Task details: Copy the stretch from the line containing "Image resolution: width=802" through the end of the rows below, switching "accomplish" to "achieve" and leaving all else unchanged.
● ● ●
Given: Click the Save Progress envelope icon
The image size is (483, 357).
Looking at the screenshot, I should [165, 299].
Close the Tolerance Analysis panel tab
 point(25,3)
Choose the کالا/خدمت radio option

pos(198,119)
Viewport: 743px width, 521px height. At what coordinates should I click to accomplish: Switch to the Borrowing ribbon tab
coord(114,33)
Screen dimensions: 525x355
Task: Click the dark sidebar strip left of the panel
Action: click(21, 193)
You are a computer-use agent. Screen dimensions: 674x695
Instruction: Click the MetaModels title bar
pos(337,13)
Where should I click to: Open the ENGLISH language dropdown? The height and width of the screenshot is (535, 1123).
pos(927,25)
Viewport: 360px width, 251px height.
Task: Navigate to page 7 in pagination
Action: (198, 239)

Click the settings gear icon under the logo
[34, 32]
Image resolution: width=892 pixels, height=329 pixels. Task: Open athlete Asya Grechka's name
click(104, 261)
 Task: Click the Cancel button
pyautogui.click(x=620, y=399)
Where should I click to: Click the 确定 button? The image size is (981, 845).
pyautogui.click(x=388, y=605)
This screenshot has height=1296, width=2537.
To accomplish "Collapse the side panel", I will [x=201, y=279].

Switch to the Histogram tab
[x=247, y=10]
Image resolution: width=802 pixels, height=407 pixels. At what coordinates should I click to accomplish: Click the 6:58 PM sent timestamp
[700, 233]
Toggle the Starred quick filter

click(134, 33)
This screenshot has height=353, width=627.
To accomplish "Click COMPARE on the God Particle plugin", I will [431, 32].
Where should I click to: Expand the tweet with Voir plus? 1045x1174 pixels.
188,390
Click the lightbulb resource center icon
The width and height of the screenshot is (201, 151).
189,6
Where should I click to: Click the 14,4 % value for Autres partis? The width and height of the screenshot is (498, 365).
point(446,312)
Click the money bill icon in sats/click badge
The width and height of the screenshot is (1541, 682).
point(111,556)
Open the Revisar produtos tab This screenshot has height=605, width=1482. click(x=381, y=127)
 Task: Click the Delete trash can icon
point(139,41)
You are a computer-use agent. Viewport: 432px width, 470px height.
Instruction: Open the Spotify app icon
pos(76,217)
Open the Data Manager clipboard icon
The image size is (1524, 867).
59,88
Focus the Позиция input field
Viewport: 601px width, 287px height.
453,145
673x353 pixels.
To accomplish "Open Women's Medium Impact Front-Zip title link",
● ● ●
Answer to the exercise:
Image resolution: width=802 pixels, height=407 pixels. At what coordinates should I click to achieve: Click the 6:58 PM sent timestamp
[700, 233]
Toggle the Starred quick filter

click(134, 33)
This screenshot has height=353, width=627.
To achieve "Click COMPARE on the God Particle plugin", I will [431, 32].
Where should I click to: Expand the tweet with Voir plus? 1045x1174 pixels.
188,390
Click the lightbulb resource center icon
The width and height of the screenshot is (201, 151).
189,6
Where should I click to: Click the 14,4 % value for Autres partis? The width and height of the screenshot is (498, 365).
point(446,312)
Click the money bill icon in sats/click badge
The width and height of the screenshot is (1541, 682).
point(111,556)
Open the Revisar produtos tab This screenshot has height=605, width=1482. click(x=381, y=127)
 Task: Click the Delete trash can icon
point(139,41)
You are a computer-use agent. Viewport: 432px width, 470px height.
Instruction: Open the Spotify app icon
pos(76,217)
Open the Data Manager clipboard icon
The image size is (1524, 867).
59,88
Focus the Позиция input field
Viewport: 601px width, 287px height.
453,145
673x353 pixels.
To achieve "Open Women's Medium Impact Front-Zip title link",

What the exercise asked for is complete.